Спина Васина стала потихоньку замерзать – то ли сарай ее холодил, то ли сама по себе.

Но скорей всего, виноват был сарай. Он совсем к ночи охладился.

Что-то зашуршало в сарае. Ясное дело – мышь. Пожрать пошла. День спала в опилках, а ночью тронулась. Куда ее несет? Спала бы.

Шуршит и шуршит. А может быть, это не мышь? А что-нибудь покрупнее! Вроде человека! С ножом!

Нет, не видно никого. Это все фантазия, воображение, мышь. Это мышь шуршит, а Вася думает: человек.

Зачем человеку шуршать? Человек топает. Он не мышь. Он большой. Плечи – огромные, глаза – фонари, в кармане – нож. Сейчас подкрадется, вытащит нож и…

Ночь совсем уж темная стала. Закрывай глаза, открывай – все одно и то же: темнота.

А в темноте, конечно, кто-то крадется.

Вот он дышит тяжело, со свистом!

Вася вынул руки из карманов и зачем-то присел. Он хотел крикнуть, но не успел.

Кто-то черный, приземистый кинулся на него, сопя и грубо дыша прямо в лицо.

Глава одиннадцатая. Страшноватая ночь

– Витя! – послышалось капитану.

«Какой Витя?» – подумал он.

Укрывшись за стволом яблони папировки, Болдырев наблюдал за окнами и дверью дома. Он касался ухом шершавого ствола и слышал, как в яблоне что-то шевелится, вздрагивает, журчит.

– Витя! – снова послышалось Болдыреву.

«Какой такой Витя?» – подумал он, но вдруг понял, что слышит совсем другое слово. Это слово «помогите», которое долетает откуда-то из-за сарая.

Оттолкнувшись от папировки, Болдырев бросился туда. Тут же послышался какой-то треск – это старшина развалил поленницу дров и кинулся к Васе на выручку.

И тут в свете карманного фонаря Болдырев увидел ужасную картину: какой-то растрепанный человек катался по земле, обхватив руками что-то косматое и несуразное. В человеке Болдырев признал Васю, а кого тот держит в руках, никак не мог разобрать.

– Что же это!? – сказал Болдырев.

– Все в порядке, – донеслось с земли. – Одного поймал!

При этих словах старшина Тараканов хлопнулся сверху на Васю и, гремя усами, вцепился в то, что держал Вася в руках.

Через секунду старшина поднял за шиворот какое-то существо, глаза которого в свете карманного фонаря блестели, как у сыча.

В репьях и в тине, кудлатый, растерзанный, в мощной руке Тараканова болтался Матрос. Шерсть у него стояла дыбом, ухо, которое прежде торчало, теперь повисло как подрубленное, а то, что висело раньше, теперь же, наоборот, поднялось.

Тут в доме стекольщика вспыхнул свет, и на крыльце показался Рашпиль.

– Кто там? – крикнул он и, выхватив из-под крыльца какую-то корявую дубину, стал спускаться в сад. – Кто тут? – орал он. – Убью!

Глава двенадцатая. Собачья жизнь

Размахивая дубиной, Рашпиль обошел весь двор. Потом вернулся на крыльцо и снова угрожающе сказал в темноту:

– Убью!

Он потоптался на крыльце, хлопнул изо всех сил дверью, ушел в дом.

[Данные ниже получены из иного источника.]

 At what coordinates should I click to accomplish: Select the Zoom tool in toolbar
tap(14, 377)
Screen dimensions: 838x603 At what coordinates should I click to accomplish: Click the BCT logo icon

Скоро свет в окне погас. На улице слышно было, как ухнул Рашпиль на кровать – заныли железные пружины.

В стороне от дома, под соснами, виднелись какие-то тени.

Две-то тени стояли спокойно, а третья, усатая тень, все время шевелилась, она прижимала к груди что-то лохматое и брыкающееся. Это старшина Тараканов держал в руках Матроса и напоминал сейчас старинного богатыря, который побеждает некрупного дракона.

Печально выглядывал этот дракон из милицейского кулака. Ему хотелось ужасно укусить старшину, но руки того были в специальных непрокусываемых перчатках.

Да, день сегодняшний оказался для Матроса днем сплошных разочарований. Просидев до вечера в крапиве, Матрос отправился на поиски Васи, с трудом разыскал его у сарая, а Вася дал ему по морде и стал душить. Не это ли называется собачья жизнь?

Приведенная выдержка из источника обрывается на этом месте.